===== DATA SUPPLIED =====
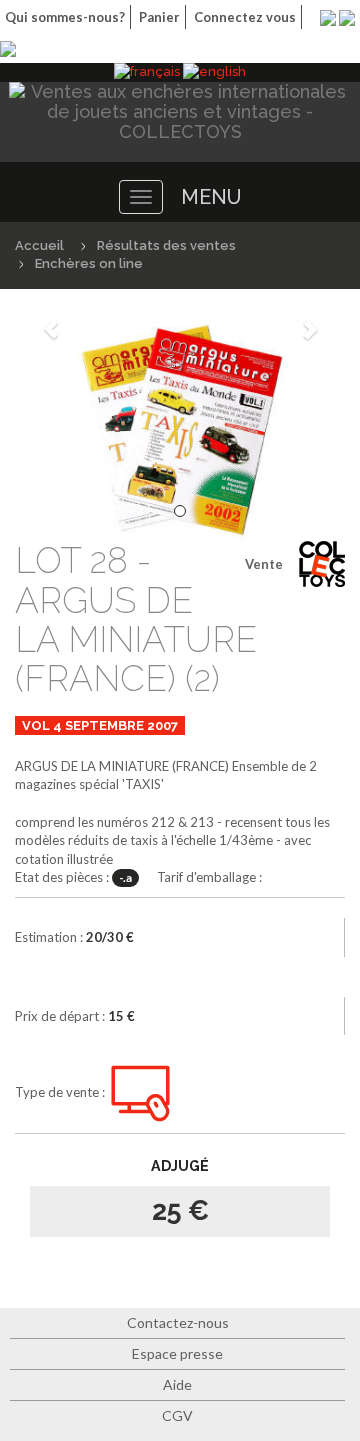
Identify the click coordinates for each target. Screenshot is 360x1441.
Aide (177, 1384)
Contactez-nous (178, 1322)
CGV (177, 1415)
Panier (159, 17)
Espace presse (177, 1353)
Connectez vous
=====
§ ACTIVITY
Your copy should match the records above exactly, apart from the pictures, which stay out.

§ REPLY TO THE TASK
Identify the click coordinates for each target. Screenshot is 360x1441.
Aide (177, 1384)
Contactez-nous (178, 1322)
CGV (177, 1415)
Panier (159, 17)
Espace presse (177, 1353)
Connectez vous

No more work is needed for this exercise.